E.T.A. Hoffmann and The Sandman Letters
Some of us grew up with a vague knowledge of who The Sandman was. He sprinkled sand in our eyes until we fell asleep. But in E.T.A. Hoffmann's short story, The Sandman (Der Sandmann) (1816), he steals the eyes of children who won't go to sleep and takes them to his iron nest on the moon, to feed them to his children. The story appears in a collection titled Die Nachtstücke (The Night Pieces).
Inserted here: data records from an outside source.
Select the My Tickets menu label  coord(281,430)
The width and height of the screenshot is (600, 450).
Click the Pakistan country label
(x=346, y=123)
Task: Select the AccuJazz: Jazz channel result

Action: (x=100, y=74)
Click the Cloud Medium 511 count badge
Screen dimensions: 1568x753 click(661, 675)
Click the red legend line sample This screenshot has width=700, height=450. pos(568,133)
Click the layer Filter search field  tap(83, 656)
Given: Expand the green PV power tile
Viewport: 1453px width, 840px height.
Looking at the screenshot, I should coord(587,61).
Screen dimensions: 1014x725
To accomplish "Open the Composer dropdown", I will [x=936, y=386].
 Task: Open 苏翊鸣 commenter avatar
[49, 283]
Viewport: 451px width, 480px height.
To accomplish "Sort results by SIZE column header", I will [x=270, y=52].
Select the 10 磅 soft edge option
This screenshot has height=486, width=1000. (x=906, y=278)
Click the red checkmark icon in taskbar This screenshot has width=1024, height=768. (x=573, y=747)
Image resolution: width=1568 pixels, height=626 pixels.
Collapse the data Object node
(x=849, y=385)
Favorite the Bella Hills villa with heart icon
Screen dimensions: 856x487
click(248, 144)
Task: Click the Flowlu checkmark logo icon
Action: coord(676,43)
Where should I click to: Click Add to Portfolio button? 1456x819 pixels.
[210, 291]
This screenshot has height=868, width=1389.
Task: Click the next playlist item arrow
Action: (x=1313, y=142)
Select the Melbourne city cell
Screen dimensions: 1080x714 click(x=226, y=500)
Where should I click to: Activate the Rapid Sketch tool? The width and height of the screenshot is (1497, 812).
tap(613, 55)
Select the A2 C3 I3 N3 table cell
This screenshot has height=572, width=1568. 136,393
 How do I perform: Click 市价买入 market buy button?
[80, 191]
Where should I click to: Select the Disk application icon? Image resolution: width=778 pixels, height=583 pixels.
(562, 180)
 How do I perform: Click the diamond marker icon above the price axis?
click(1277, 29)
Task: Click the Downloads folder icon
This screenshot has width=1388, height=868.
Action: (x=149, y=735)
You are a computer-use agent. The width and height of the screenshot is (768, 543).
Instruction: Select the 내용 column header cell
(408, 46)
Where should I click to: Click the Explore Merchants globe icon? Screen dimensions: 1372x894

Hoffmann sets the scene with three letters through which the narrator brings the past into the present to describe its tortured main character, Nathanael, who fears The Sandman. As with Beethoven's Immortal Beloved, or Edgar Allan Poe for that matter, these letters are a great narrative device and here it receives the full Gothic treatment. Among the other characters, the evil Coppelius and the beautiful Olimpia recall Mary Shelley's Frankenstein (written the same year). Influences include Robert Schumann - Kreisleriana (1838), Delibes' ballet Coppélia (1870), Carlo Collodi 's The Adventures of Pinocchio (1881-83) and Freud's essay, The Uncanny (1919). Here is Nathanael, in a fit of madness, trying to hurl Clara from the church steeple. It doesn't end well.
Hoffmann's Sandman is like a creepy adult family friend, about whom we wonder, looking back at childhood, whether he was evil hiding in plain sight or if it was just our own overactive childhood imagination. A Faust-like figure who wore somewhat exotic and colorful clothes. Carl Spitzweg was the master of such paintings.